The bold acrylics that have always characterized Tyson’s palettes are here focused on fleshy peaches, tans, and browns; blood red; and various shades of cyan. Slender striations of color proliferating across her surfaces resemble the grooves of wood grain and disrupt the sterility of a cleaner color blocking technique. To achieve this, Tyson first lays a solid color down on her canvas, over which she draws an outline in charcoal to be brought to life with additional layers of acrylic paint. The original ground color peaks through each canvas like lacerated skin, forming the ultramarine visible throughout The Field, the pale blue between parted lips in Hug, the red oxide of the hand, eyes, and mouth in Index Finger, and the cadmium red of the eyes in Suspended. In Tyson’s work, eyes are not the gateway to the soul: they are voids which deny the interiority and identity of her figures, offering instead the hypnotic pull of paint’s materiality.
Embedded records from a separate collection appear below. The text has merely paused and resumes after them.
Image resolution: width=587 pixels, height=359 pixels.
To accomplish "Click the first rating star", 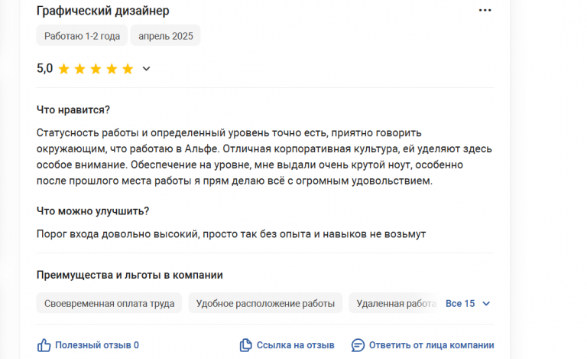I will 63,69.
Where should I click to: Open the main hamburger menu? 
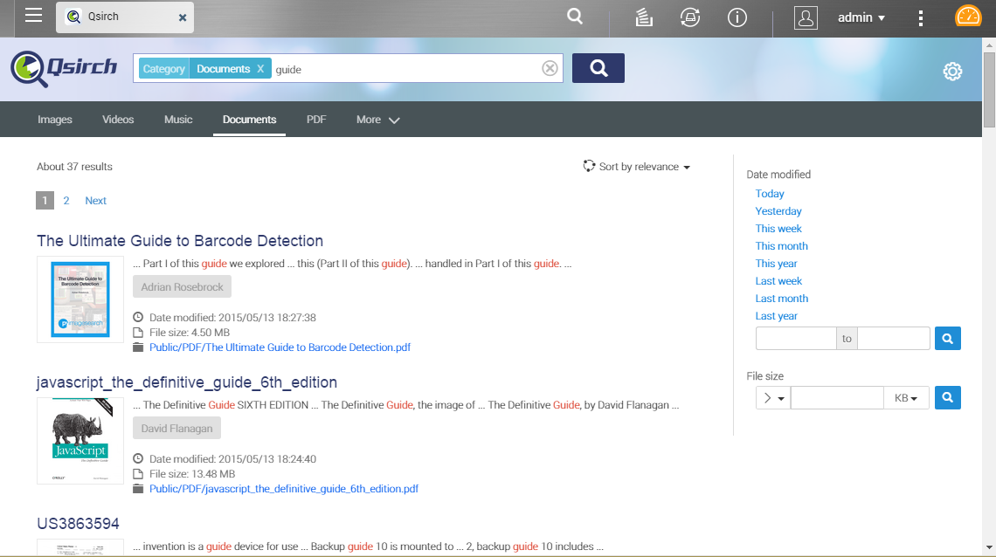[x=33, y=16]
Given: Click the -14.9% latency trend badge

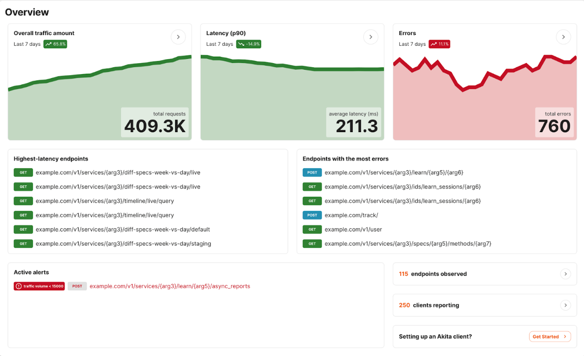Looking at the screenshot, I should click(249, 44).
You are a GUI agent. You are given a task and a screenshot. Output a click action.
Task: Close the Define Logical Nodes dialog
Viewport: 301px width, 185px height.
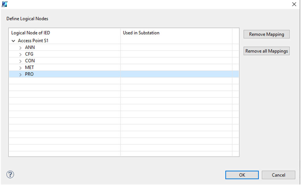pyautogui.click(x=294, y=4)
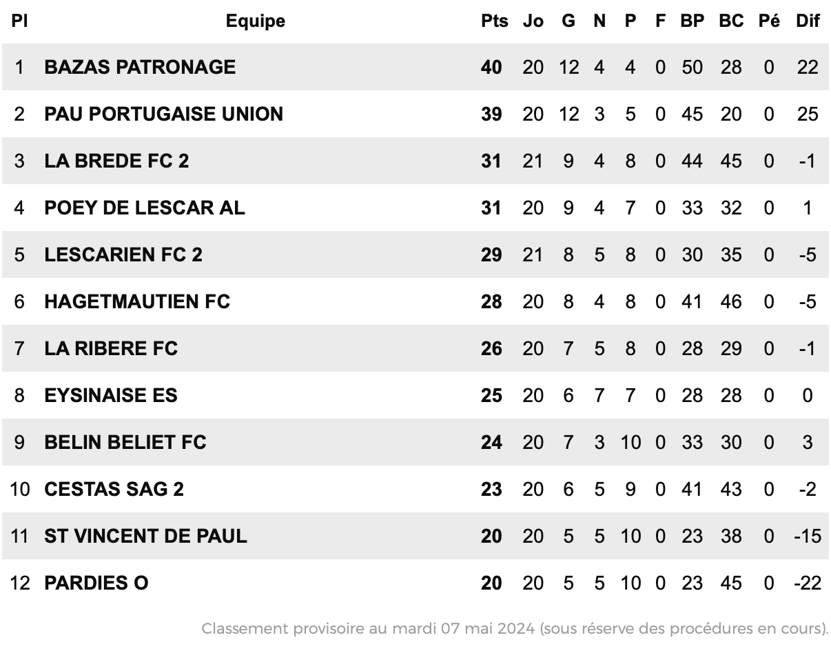Image resolution: width=831 pixels, height=651 pixels.
Task: Click LESCARIEN FC 2 team name
Action: pos(123,254)
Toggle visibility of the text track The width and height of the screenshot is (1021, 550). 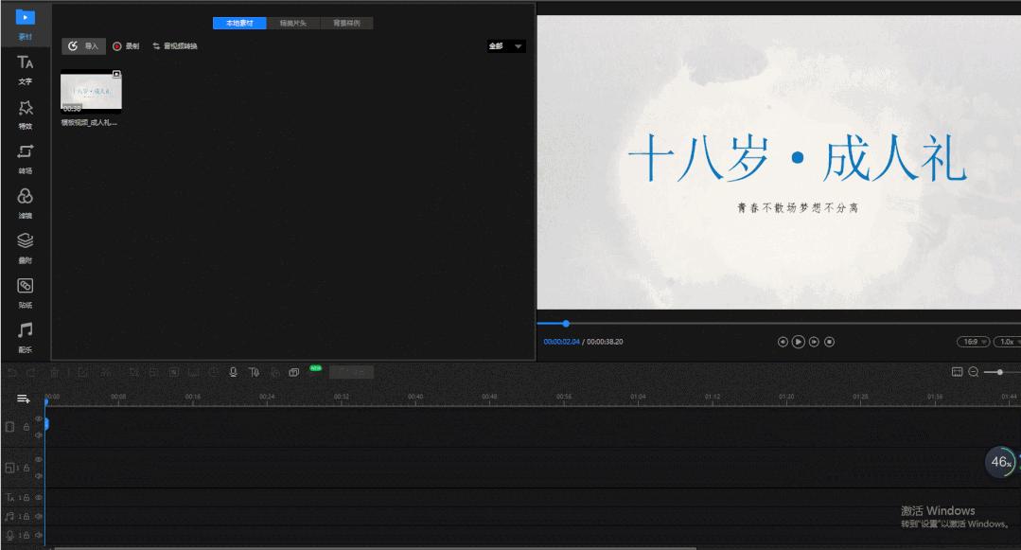[x=37, y=497]

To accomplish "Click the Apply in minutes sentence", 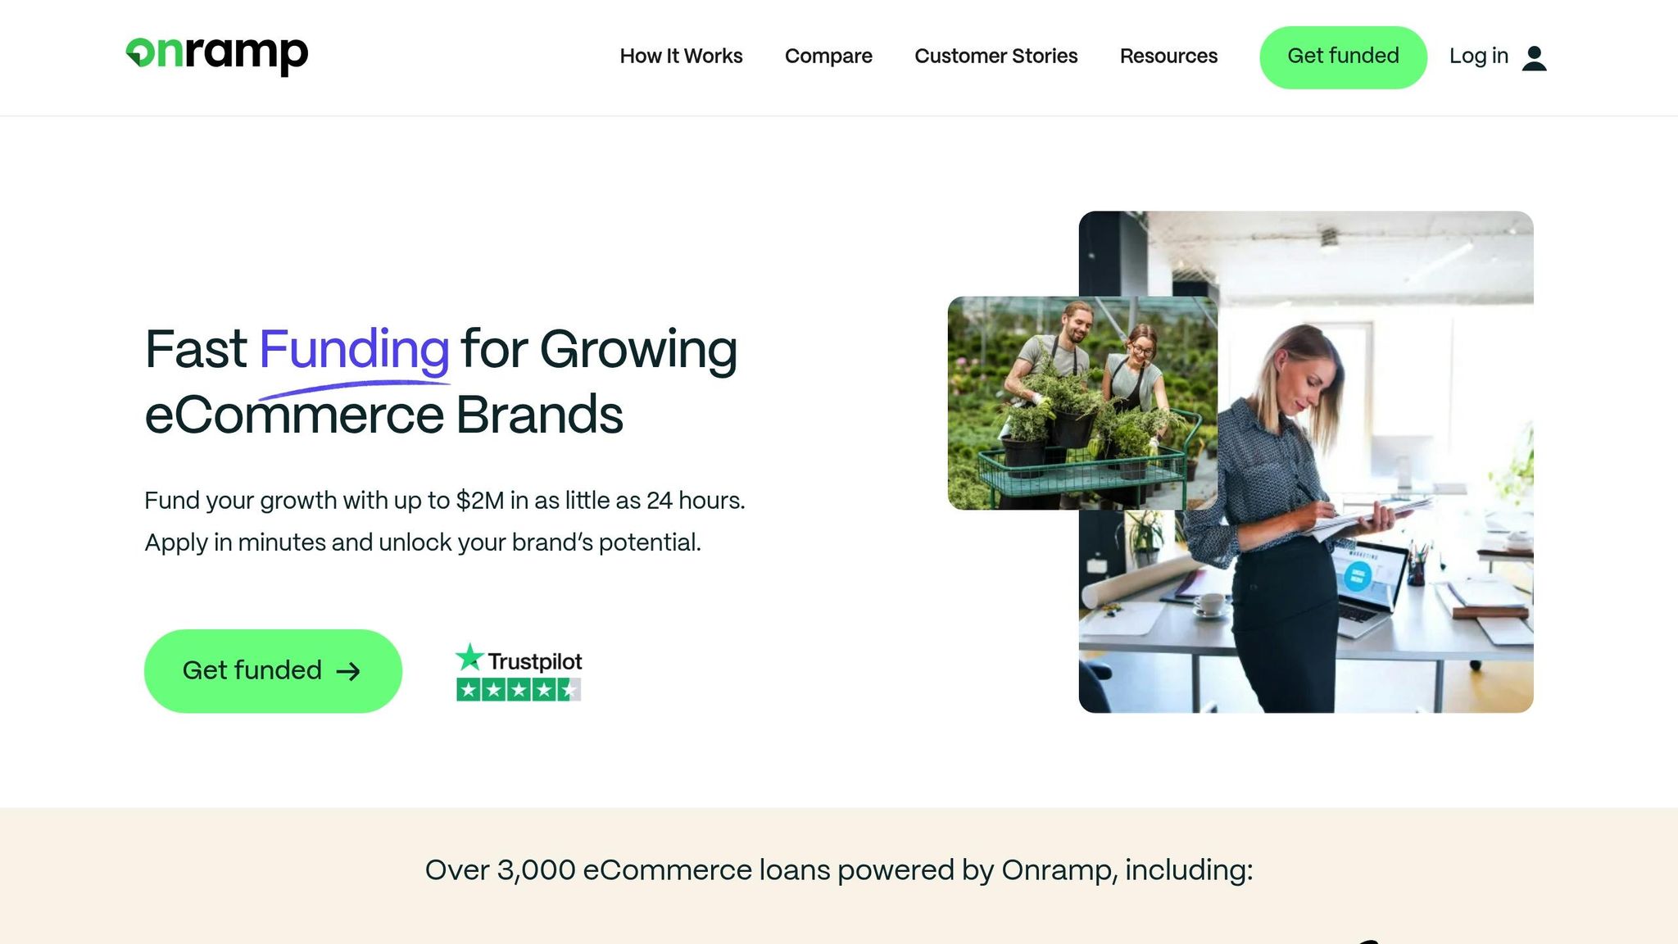I will tap(423, 542).
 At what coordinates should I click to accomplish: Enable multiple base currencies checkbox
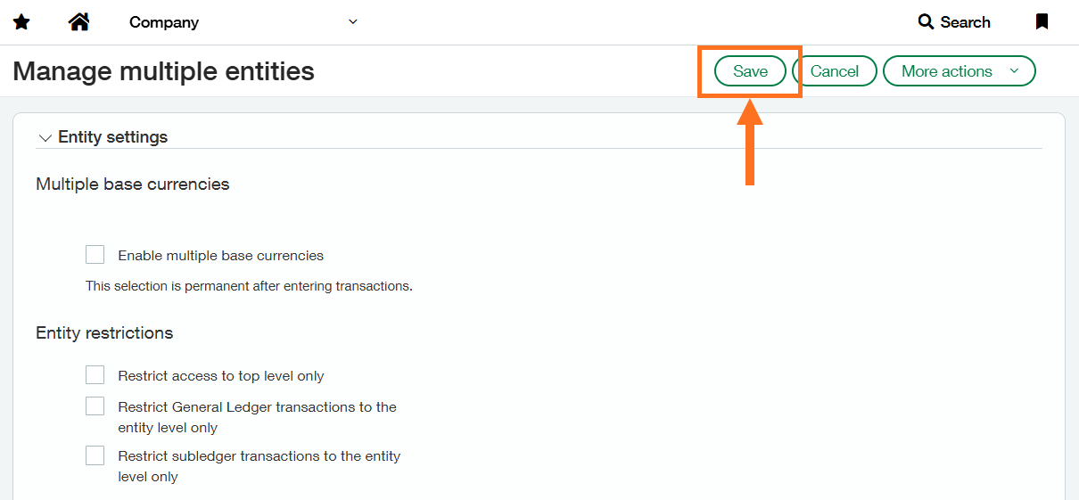click(95, 255)
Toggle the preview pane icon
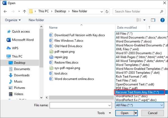Image resolution: width=168 pixels, height=118 pixels. pyautogui.click(x=153, y=20)
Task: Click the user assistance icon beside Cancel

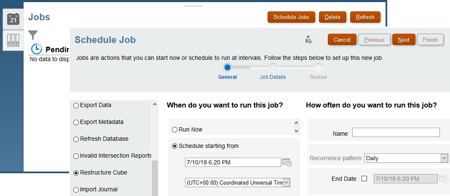Action: click(308, 40)
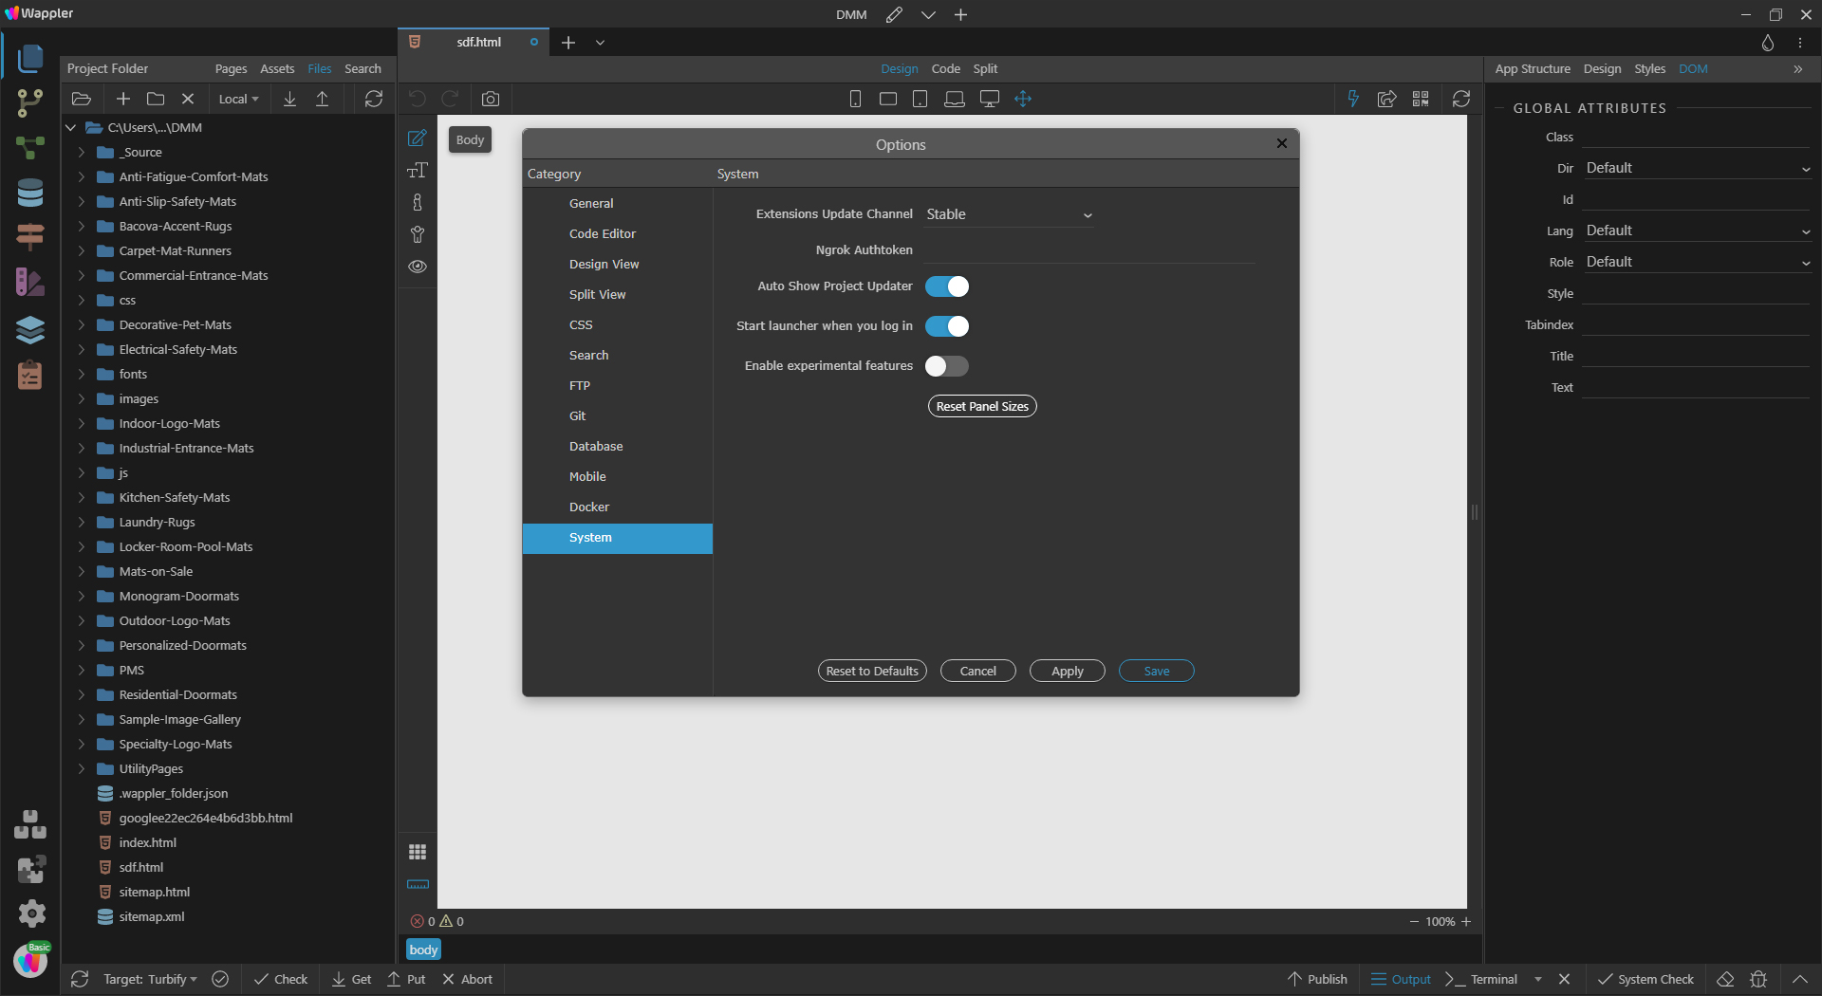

Graphite on paper drawings highlight the poles of disquietude and humor in Tyson’s work. Visual puns form between the drawings and their titles, adding a levity to uncanny, creaturely representations. In Breathwork, for instance, a gaping mouth gasps for air as manifold eyes bulge above. Playfully and disturbingly, the taxing nature of work is reintroduced to what otherwise is now commonly understood to be a central practice of self-care.

Tyson’s images hover between movement and stasis, her compositions vibrating with potential energy that Barry Schwabsky calls “life force itself”. Achieving a palpable physicality with each work is an important tenet of Tyson’s practice.  She describes: “much contemporary painting is cross-checked continually in its making with its digital version on screen (a kind of mid-production post-production process), in order that the final painting looks good—it’s best in fact—digitally.” But for the artist, “a painting must have an almost sentient presence in the studio, first and foremost […] A painting is a physical, not just a retinal, experience and must engage with the viewer, much like a person, in real life. This is its real magic as a medium.”


Nicola Tyson (b. 1960 London, UK; lives and works in New York, NY) attended the Chelsea School of Art, St. Martins School of Art, and Central/St. Martins School of Art in London.  Since, she has had numerous solo shows, including at Sadie Coles HQ, London; Petzel Gallery, New York; the Contemporary Art Museum, St. Louis; Mutual Admiration Society, Chicago; the Cleveland Institute of Art; and Vielmetter, Los Angeles; among many others. Tyson’s work is collected by institutions worldwide, including the Hammer Museum, Los Angeles; the Solomon R. Guggenheim Museum, New York; the Museum of Modern Art, New York; the Tate Gallery, London; the Walker Art Center, Minneapolis; and the Museum of Contemporary Art, Chicago.